Claude Code Let's Build: The Ralph Loop Easy Setup Testing

All About AI·
5 min read

Based on All About AI's video on YouTube. If you like this content, support the original creators by watching, liking and subscribing to their content.

TL;DR

Create a PRD JSON checklist where each task has a passes flag and optional dependency/priority ordering.

Briefing

A practical “Ralph loop” setup is shown as a hands-off way to build software feature-by-feature with Claude Code: each task runs in a fresh instance, wipes prior context, and uses a PRD-style JSON checklist to decide what to do next. The payoff is simple—complex projects can be assembled through repeated, single-feature iterations with automated testing and type checks, while progress is tracked in a log and the loop stops only when every task is marked complete. The approach matters because it turns LLM-driven coding from a one-shot prompt into a controlled workflow that can reliably advance through dependencies and avoid carrying over messy context between steps.

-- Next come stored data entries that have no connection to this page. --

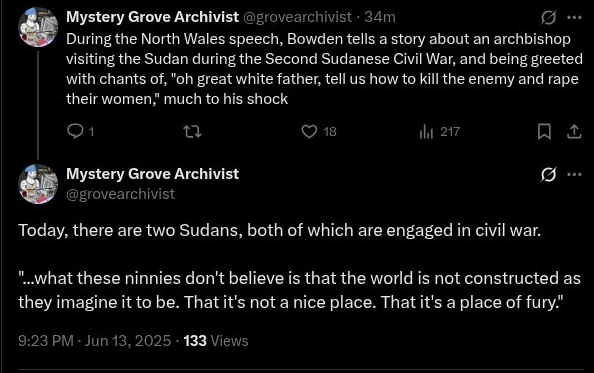Image resolution: width=594 pixels, height=373 pixels.
Task: Click Grok icon on the first tweet
Action: pyautogui.click(x=548, y=17)
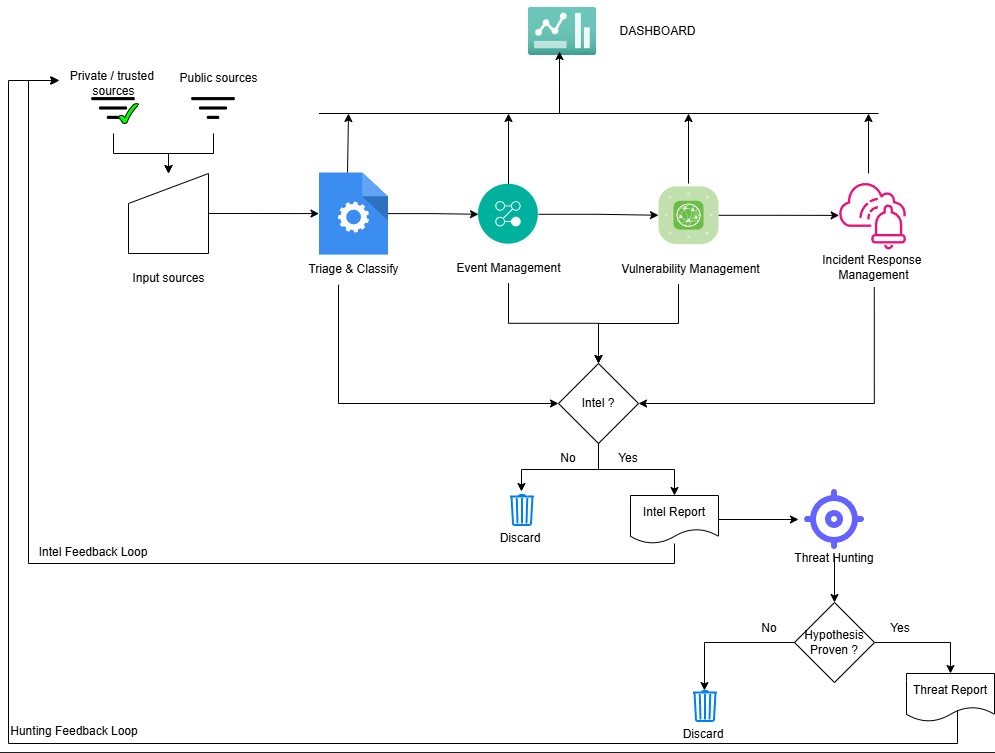The image size is (995, 753).
Task: Select the Public sources filter icon
Action: coord(213,107)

The workflow starts with a PRD file written as JSON, functioning like a to-do list. Each task includes a “passes” flag and a progress record; when a task is completed, its passes value flips to true. On every loop iteration, Claude Code is launched to work on exactly one feature: it selects the highest-priority task whose passes flag is still false, taking dependencies and logical ordering into account rather than simply picking the first item. After implementing the feature, it runs available tests and type checks, then updates the PRD JSON to mark the task as passed, appends an entry to a progress text log, and commits changes. Once all tasks are marked complete, the system outputs “Ralph complete” and halts.

A key operational detail is that Claude Code runs with “dangerously” broad script permissions, paired with a “skip permissions” mode—explicitly flagged as risky and requiring user caution. The loop also “resets” by wiping context between tasks, meaning the model does not inherit conversational memory from one task to the next. Instead, the PRD file acts as the durable memory: it contains the task list, completion state, and enough project structure for the next iteration to pick up where the checklist left off.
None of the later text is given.